SELECTED EXTRACT -
To make it as realistic as possible we should use the argon2
hash algorithm which can also defend from GPU accelerated attacks. And the program should run asynchronously over cpu_num
threads, with a friendly CLI frontend.
Crates Used
- structopt - CLI library
- rust-argon2 - for password hashing
- warp - HTTP framework
- rand - to fill random bytes for the password salt
Notes
- Using an
Arc<Mutex<HashMap>>
is a pretty great pattern to emulate any more difficult databases. Maybe we should make that a crate? Memdb? Testdb? Something like that. - I'm not sure how to handle errors in Warp yet. We probably need to specify a return type to handle it correctly. The errors weren't very helpful here, but that's probably because of the heavy use of generics in return types.
- Similarly I don't know how to return a filter from a function. That took a while to figure out, and eventually had to abandon it.
- Found out that Argon2 stores the salt in the hash itself, so there's only one value that needs to be stored. That's really nice!
- We should have a standard logger thing for HTTP info. Couldn't get the built-in warp logger to work (although I didn't spend too much time on figuring out how to make it work).
Thanks for he example of feedback, I started an issue on my project to attempt to help you : https://gitlab.com/Vrixyz/oauth-server/issues/6
As project might be numerous here, and discussion difficult to follow, If you have specific questions on my project, ask them on that issue, and for anything more generic, this thread will be the place.
I spent some time last year looking at ways to structure a web app in Rust, independently of specific web frameworks. The result is here. Unfortunately I haven't found a lot of time this year to keep it up to date, but would like to.

PROVIDED RECORDS -
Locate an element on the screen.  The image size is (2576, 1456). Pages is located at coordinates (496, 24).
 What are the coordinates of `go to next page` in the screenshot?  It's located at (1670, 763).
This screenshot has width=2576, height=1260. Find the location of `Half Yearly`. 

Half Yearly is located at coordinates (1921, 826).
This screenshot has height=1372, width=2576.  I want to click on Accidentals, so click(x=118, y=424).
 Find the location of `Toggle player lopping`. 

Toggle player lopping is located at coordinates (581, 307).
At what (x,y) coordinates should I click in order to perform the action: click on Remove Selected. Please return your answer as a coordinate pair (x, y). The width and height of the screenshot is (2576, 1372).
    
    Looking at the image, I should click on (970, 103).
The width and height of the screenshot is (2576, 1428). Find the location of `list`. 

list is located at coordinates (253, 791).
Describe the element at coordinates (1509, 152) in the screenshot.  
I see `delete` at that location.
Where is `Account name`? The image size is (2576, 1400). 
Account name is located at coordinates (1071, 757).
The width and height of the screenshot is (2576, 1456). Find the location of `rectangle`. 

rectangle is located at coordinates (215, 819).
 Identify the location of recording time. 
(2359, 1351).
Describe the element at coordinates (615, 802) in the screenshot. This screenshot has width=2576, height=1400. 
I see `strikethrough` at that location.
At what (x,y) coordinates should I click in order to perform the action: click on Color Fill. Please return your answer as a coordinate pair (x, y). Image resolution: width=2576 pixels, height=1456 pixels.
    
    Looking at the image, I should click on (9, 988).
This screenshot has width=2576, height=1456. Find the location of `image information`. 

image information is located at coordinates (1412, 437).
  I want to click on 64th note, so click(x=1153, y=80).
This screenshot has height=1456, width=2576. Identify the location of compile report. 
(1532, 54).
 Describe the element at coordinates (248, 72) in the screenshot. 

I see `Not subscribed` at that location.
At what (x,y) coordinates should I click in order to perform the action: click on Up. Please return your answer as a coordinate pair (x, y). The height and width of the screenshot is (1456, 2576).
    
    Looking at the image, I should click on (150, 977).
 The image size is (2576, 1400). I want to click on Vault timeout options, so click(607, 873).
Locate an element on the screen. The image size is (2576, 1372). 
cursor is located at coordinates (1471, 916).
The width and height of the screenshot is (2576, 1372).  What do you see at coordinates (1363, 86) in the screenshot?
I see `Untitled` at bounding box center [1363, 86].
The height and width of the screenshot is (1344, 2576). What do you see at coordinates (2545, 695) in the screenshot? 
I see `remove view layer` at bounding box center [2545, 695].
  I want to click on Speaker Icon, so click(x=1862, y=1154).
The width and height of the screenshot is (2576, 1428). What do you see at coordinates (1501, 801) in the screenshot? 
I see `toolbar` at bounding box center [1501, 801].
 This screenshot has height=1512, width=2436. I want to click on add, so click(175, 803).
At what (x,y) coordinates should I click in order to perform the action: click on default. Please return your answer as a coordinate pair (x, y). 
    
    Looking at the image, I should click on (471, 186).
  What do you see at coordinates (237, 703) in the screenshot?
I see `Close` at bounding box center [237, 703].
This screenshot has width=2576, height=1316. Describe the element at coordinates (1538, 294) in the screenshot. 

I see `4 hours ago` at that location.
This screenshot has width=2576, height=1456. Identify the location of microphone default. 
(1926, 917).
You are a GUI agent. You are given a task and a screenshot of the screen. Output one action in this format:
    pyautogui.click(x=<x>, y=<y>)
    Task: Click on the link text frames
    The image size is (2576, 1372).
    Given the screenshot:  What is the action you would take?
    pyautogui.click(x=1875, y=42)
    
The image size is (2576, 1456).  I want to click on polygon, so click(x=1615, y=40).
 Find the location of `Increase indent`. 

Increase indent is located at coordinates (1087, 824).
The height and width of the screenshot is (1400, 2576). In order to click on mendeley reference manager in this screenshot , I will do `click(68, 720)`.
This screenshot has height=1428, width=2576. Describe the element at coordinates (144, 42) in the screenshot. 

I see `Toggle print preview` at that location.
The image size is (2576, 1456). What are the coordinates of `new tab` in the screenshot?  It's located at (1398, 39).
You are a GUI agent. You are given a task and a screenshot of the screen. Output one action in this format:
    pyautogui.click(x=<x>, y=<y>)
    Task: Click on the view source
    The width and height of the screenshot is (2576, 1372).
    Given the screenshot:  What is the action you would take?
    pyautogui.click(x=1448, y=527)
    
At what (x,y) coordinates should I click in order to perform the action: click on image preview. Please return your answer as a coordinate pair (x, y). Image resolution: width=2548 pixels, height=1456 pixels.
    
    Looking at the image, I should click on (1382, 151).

TASK LIST -
[A] Summarize the Rust hashing discussion in two sentences.
[B] List every crate named under "Crates Used" in the Rust hashing discussion.
[C] Continue the Rust hashing discussion from its final sentence.

ANSWERS TO EACH TASK -
[A] One post plans a Rust program that hashes passwords with argon2, runs asynchronously over cpu_num threads with a CLI frontend, and uses the crates structopt, rust-argon2, warp, and rand. Its notes praise the Arc<Mutex<HashMap>> pattern and Argon2's storing of the salt in the hash, and they mention trouble with Warp errors, returning filters, and logging; replies follow about an issue opened on an oauth-server project and earlier work on structuring Rust web apps apart from specific frameworks.

[B]
- structopt
- rust-argon2
- warp
- rand

[C]
Create an API around a full-text search engine to search in documents
This piqued my interest. I don't have much practical experience with web development or Rust, but I thought I would contribute something and learn along the way. You can find my (very work-in-progress) implementation here. So far I've created a basic frontend and mocked out a REST query on the server-side. I'm currently using rocket
on the server, and I plan on using tantivy
for doing the indexing / queries.
I plan on indexing a subset of Project Gutenberg since it's in the public domain and is a moderately-sized corpus.
I wanted to try out warp before possible switching to it in a larger project, so I wrote https://github.com/kaj/warp-diesel-ructe-sample .
This project gives each handler access to a Session
object as well as any arguments from the URL parsing, containing a handle to a diesel database pool and a user (if logged in). It also uses ructe for server-side creation of user-facing html pages. Please see project readme for further details.
I wanted to better understand tokio and it's surrounding crates so I implemented a client for the Beanstalkd protocol.
Project: tokio-beanstalkd
Repository: https://github.com/bIgBV/tokio-beanstalkd
Design
The library is pretty simple in that is uses tokio-codec and implements the Encoder
and Decoder
traits for a simple codec. The public API is just methods provided by the protocol and internally these methods send
a request on the Sink
from the codec and read a single response from the Stream
and return it back to the caller.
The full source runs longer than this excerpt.